ILLINOIS TOOL WORKS INC.

Pricing Term Sheet

October 31, 2016

 

Issuer:    Illinois Tool Works Inc.
Size:    $1,000,000,000
Price to Public:    99.685%
Maturity Date:    November 15, 2026
Coupon (Interest Rate):    2.650%
Yield to Maturity:    2.686%
Spread to Benchmark Treasury:    85 basis points
Benchmark Treasury:    UST 1.500% due August 15, 2026
Benchmark Treasury Price and Yield:    97-00;1.836%
Net Proceeds to Issuer (after underwriting discount but before expenses):    $992,350,000
Use of Proceeds:    Repay short-term indebtedness under commercial paper program and general corporate purposes.
Interest Payment Dates:    Semi-annually on May 15 and November 15, commencing May 15, 2017
Day Count Convention:    30/360
Redemption Provisions:    At any time prior to August 15, 2026, at a discount rate of Treasury plus 15 basis points; and on or after August 15, 2026, at 100% of the principal, plus accrued interest to the redemption date
Trade Date:    October 31, 2016
Settlement Date:    November 7, 2016 (T+5)
Denominations:    Minimum denominations of $2,000 and integral multiples of $1,000 in excess thereof.
ISIN; CUSIP:    US452308AX78; 452308AX7
Joint Book-Running Managers:    Citigroup Global Markets Inc.
   J.P. Morgan Securities LLC
   Barclays Capital Inc.
   Goldman, Sachs & Co.
   Mizuho Securities USA Inc.
   Wells Fargo Securities, LLC
Co-Managers:    ANZ Securities, Inc.
   Commerz Markets LLC
   HSBC Securities (USA) Inc.


   Merrill Lynch, Pierce, Fenner & Smith Incorporated
   SG Americas Securities, LLC
   BMO Capital Markets Corp.
   Danske Markets Inc.
   ING Financial Markets LLC
   Loop Capital Markets LLC
   U.S. Bancorp Investments, Inc.

The issuer has filed a registration statement (including a prospectus and preliminary prospectus supplement) with the U.S. Securities and Exchange Commission (the “Commission”) for the offering to which this pricing term sheet relates. This offering will be made only by means of a prospectus and preliminary prospectus supplement. The information in this pricing term sheet supersedes the information contained in the prospectus and preliminary prospectus supplement to the extent that it is inconsistent therewith. Terms used but not defined herein have the meaning ascribed to them in the prospectus and preliminary prospectus supplement.

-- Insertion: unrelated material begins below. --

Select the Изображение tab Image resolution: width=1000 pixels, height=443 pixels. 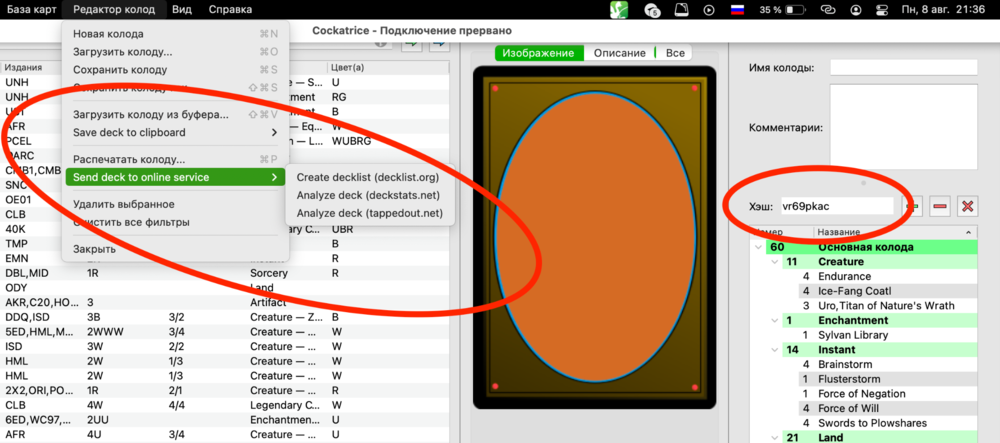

Before you invest, you should read the prospectus and preliminary prospectus supplement in that registration statement and other documents the issuer has filed with the Commission for more complete information about the issuer and this offering. You may get these documents for free by visiting EDGAR on the SEC’s website at www.sec.gov. Alternatively, copies of the prospectus and preliminary prospectus supplement may be obtained by contacting Citigroup Global Markets Inc. by telephone at (800) 831-9146, or J.P. Morgan Securities LLC by telephone at (212) 834-4533.

ANY DISCLAIMERS OR OTHER NOTICES THAT MAY APPEAR BELOW ARE NOT APPLICABLE TO THIS COMMUNICATION AND SHOULD BE DISREGARDED. SUCH DISCLAIMERS OR OTHER NOTICES WERE AUTOMATICALLY GENERATED AS A RESULT OF THIS COMMUNICATION BEING SENT VIA BLOOMBERG OR ANOTHER EMAIL SYSTEM.